At 0910 GMT, the FTSE 100 was down 0.1% at 7,853.65.

Figures released earlier by the Office for National Statistics showed that regular pay, excluding bonuses, was up 6.4% on an annual basis. Excluding the Covid pandemic, this marks the biggest jump since records began in 2001.

Adjusted for inflation, however, wages were down 2.6%.

The figures also showed that the unemployment rate ticked up to 3.7% in the three months to November, from 3.5% in the previous quarter.

In addition, the number of job vacancies declined by 75,000 in October to December versus the previous three months.

Ashley Webb, UK economist at Capital Economics, said: “Consistent with the economy proving to be more resilient than expected, November’s labour market data show that conditions remain tight and wage growth stayed strong.

“This will only add further weight to the case for the Bank of England to raise interest rates from 3.50% now, perhaps to 4.50% in the coming months.”

Also weighing on the mood was the release of data showing that China’s economy slowed in 2022 to one of its worst levels in nearly 50 years.

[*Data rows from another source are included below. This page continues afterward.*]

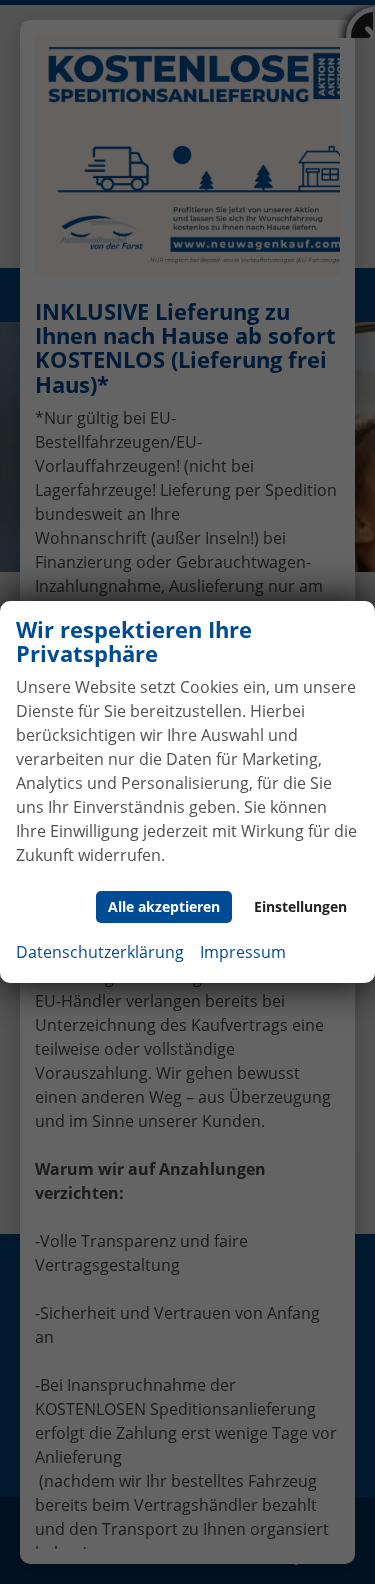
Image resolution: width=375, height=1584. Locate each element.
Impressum (243, 952)
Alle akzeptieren (164, 906)
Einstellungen (300, 906)
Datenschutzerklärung (100, 952)
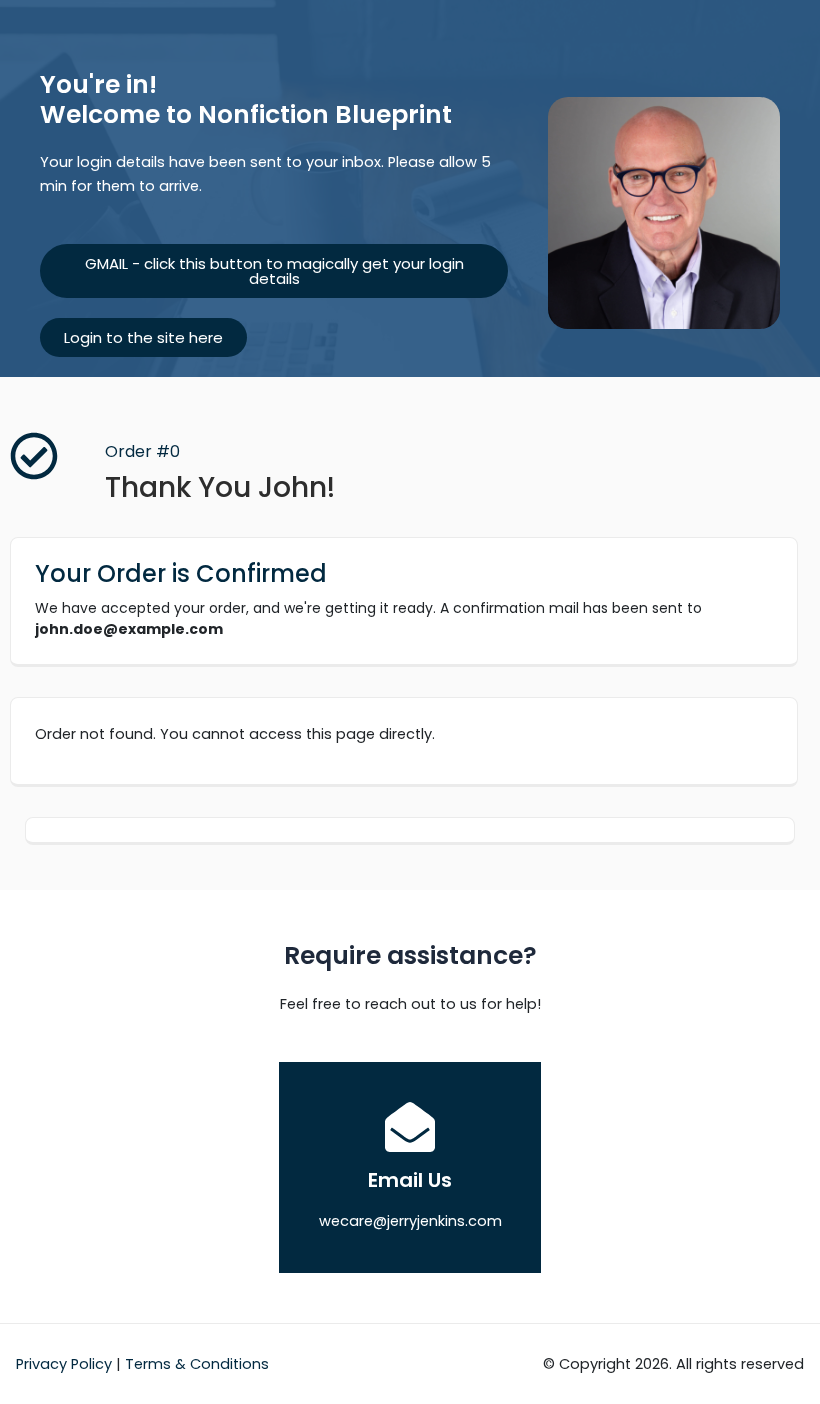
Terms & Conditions (197, 1364)
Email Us (410, 1180)
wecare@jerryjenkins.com (410, 1221)
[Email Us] (410, 1127)
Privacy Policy (64, 1364)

In equity markets, Ocado was the worst performer on the FTSE 100 after it said that fourth-quarter sales at Ocado Retail – its 50:50 joint venture with Marks & Spencer – were more or less flat as customers shopped less and bought fewer items.

Retail revenues nudged up just 0.3% versus the same quarter a year earlier, coming in below the company’s guidance for mid-single digit sales growth.

Quilter slid after a downgrade to ‘underweight’ at JPMorgan, while credit-checking firm Experian fell despite reporting a jump in third-quarter revenues.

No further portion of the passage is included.